• [ACTIVITY 1]:
What do these questions ask about the NPAS2 article? Answer each on its own line, marked to match.
(a) In which journal did the researchers report the discovery?
(b) In the one test the mice struggled with, what signaled the coming mild electrical shock?
(c) Which university is Eric Kandel from?
• [ACTIVITY 2]:
Does each statement below agree with the NPAS2 article? Give yes or no for each, with the words from the article that decide it.
(a) Before the new study, the NPAS2 gene was known to be active throughout the body.
(b) The mice without the gene failed the shock test outright.
(c) The protein produced by the NPAS2 gene resembles one of the clock proteins.
• [ACTIVITY 3]:
Will you transcribe the part of the NPAS2 article starting with "Other scientists said" and going on through "keep track of day and night."?

• [GIVEN PASSAGE]:

|---|

Dallas research finds gene possibly linked to memory

Monday, June 26th 2000, 12:00 am
By: News On 6

Life would be difficult without memories. And memories might be difficult without a gene called NPAS2, Dallas scientists say.

Local researchers have found that without this gene, mice have trouble learning how to know when something scary is about to happen. That's important for mice to survive out in the wilderness, or even under the kitchen counter.

And for scientists, the gene's connection to memory is an opportunity to study how the brain takes in information and stores it for future use.

"It's a tantalizing beginning," said Eric Kandel, a neuroscientist from Columbia University in New York. "It whets one's appetite for more."

Researchers from the University of Texas Southwestern Medical Center at Dallas reported the discovery in the latest issue of the journal Science.

They noted that the gene may also be connected to the body's internal clock that keeps track of day and night.

"There might be rhythmicity in the brain that might be important for optimal ... functioning," said Dr. Joseph Garcia of UT Southwestern.

Before the new study, scientists already knew that the NPAS2 gene was active only in the brain, where it orchestrates production of a special protein molecule. That protein's job, scientists believe, is to act as a coach, spurring other genes into action.

But to really understand what NPAS2 does in the brain, the researchers wanted to see how mice would fare when the gene was disabled. So using the tricks of genetic engineering, the UT Southwestern scientists made mice with a malfunctioning NPAS2 gene. Because the gene was known to work in the brain, the researchers tested the mice's mental abilities.

The mice, Dr. Garcia said, went through a battery of tests and did well on all of them, with one exception. The test required mice to learn that a staticlike noise signaled an impending mild electrical shock to their feet. Mice without the gene had more trouble on the test. So it seems, Dr. Garcia said, that the mice need that gene to remember certain emotional events.

Other scientists said it was hard to know what to make of the findings.

Dr. Kandel noted that while the mice did worse on one test, they didn't fail it outright.

"That is not a whopping change," he said.

More research is needed to understand exactly how the gene helps the brain work.

"We don't have a sense of how it fits into other molecules that might be important in memory," Dr. Kandel said.

One way the gene may fit in with other brain molecules is through a connection with an internal biological clock, said Steven McKnight, another UT Southwestern scientist involved in the study. NPAS2 has all the telltale signs of fitting into the network of proteins and genes that help organisms keep track of day and night.

These internal timekeepers, known as circadian clocks, control body temperature, blood pressure and other biological processes that change on a 24-hour cycle. In recent years, scientists have found many "cogs" and "gears" of these clocks in a variety of organisms.

The protein produced by the NPAS2 gene looks a lot like one of the clock proteins, Dr. McKnight said, and more studies are being done to find out how the gene behaves during the day-night cycle.

For now, the scientists are speculating that NPAS2 somehow changes nerve cells as day turns to night and again when night yields to day. Without the NPAS2 gene, that natural cycling may be disrupted, he said. That may explain why the brain is generally sharper during the day than at night.

"If you don't have that nice cyclic pattern, and are not getting appropriate rest, then the alert phase will simply be less alert," Dr. McKnight said.

Other scientists participating in the research were UT Southwestern's Di Zhang, Sandi Jo Estill, Carolyn Michnoff, Jared Rutter, Martin Reick, Kristin Scott and Ramon Diaz-Arrastia.

|---|

• [SOURCE MATERIAL]:
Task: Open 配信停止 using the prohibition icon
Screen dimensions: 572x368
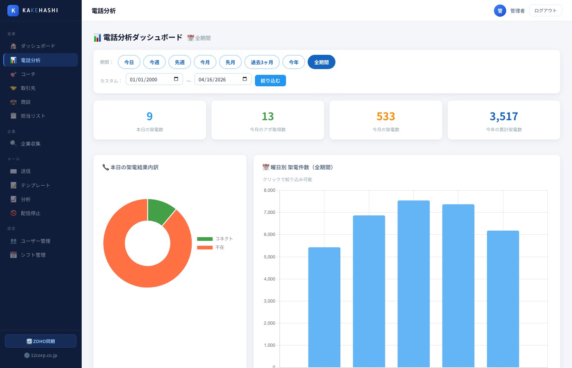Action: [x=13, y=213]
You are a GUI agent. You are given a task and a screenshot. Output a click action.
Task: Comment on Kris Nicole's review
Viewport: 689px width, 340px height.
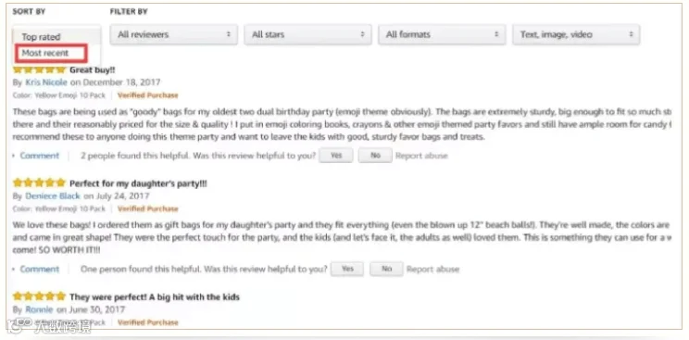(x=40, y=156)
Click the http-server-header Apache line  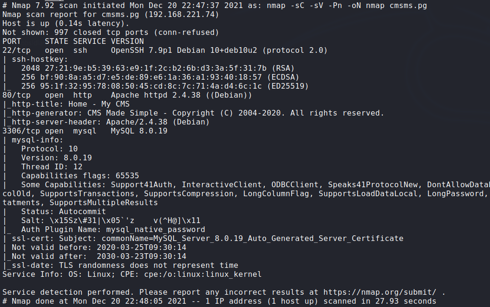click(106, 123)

|---|

• [OUTPUT 1]:
(a) Science
(b) A staticlike noise
(c) Columbia University in New York

• [OUTPUT 2]:
(a) No: "the NPAS2 gene was active only in the brain"
(b) No: "while the mice did worse on one test, they didn't fail it outright"
(c) Yes: "The protein produced by the NPAS2 gene looks a lot like one of the clock proteins"

• [OUTPUT 3]:
Other scientists said it was hard to know what to make of the findings.

Dr. Kandel noted that while the mice did worse on one test, they didn't fail it outright.

"That is not a whopping change," he said.

More research is needed to understand exactly how the gene helps the brain work.

"We don't have a sense of how it fits into other molecules that might be important in memory," Dr. Kandel said.

One way the gene may fit in with other brain molecules is through a connection with an internal biological clock, said Steven McKnight, another UT Southwestern scientist involved in the study. NPAS2 has all the telltale signs of fitting into the network of proteins and genes that help organisms keep track of day and night.